Task requirements
Copy out, word for word, the part of the items below that opens with the line containing "Select the region label UMBRIA" and closes with the line containing "coord(363,312)", including both of those lines and nothing else.
— Start Input rows —
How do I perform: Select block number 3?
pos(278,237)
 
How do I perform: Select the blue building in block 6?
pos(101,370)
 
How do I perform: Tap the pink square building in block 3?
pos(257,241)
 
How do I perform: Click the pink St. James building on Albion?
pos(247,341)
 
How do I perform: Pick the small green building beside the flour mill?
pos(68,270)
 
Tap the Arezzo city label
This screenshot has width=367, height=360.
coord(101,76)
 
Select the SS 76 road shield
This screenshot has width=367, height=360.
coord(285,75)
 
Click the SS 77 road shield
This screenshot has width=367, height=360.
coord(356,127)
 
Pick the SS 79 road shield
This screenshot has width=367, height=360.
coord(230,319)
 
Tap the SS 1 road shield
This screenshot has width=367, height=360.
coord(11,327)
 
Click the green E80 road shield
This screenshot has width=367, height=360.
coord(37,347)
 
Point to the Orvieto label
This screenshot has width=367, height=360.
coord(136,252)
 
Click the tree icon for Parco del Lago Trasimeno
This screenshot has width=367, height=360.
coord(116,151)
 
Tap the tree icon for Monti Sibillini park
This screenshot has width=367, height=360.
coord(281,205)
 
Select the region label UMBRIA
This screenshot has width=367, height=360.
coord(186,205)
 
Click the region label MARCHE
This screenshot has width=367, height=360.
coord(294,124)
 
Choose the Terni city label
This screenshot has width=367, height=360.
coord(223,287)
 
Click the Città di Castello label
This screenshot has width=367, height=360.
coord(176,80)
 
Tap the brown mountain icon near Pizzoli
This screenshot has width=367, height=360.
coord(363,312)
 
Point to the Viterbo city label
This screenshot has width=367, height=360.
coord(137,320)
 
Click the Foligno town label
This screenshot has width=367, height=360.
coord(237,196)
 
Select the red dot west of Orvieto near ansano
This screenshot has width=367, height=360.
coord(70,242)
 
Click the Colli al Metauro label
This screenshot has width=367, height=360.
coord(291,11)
— End Input rows —
Final result
Select the region label UMBRIA
This screenshot has width=367, height=360.
coord(186,205)
 
Click the region label MARCHE
This screenshot has width=367, height=360.
coord(294,124)
 
Choose the Terni city label
This screenshot has width=367, height=360.
coord(223,287)
 
Click the Città di Castello label
This screenshot has width=367, height=360.
coord(176,80)
 
Tap the brown mountain icon near Pizzoli
This screenshot has width=367, height=360.
coord(363,312)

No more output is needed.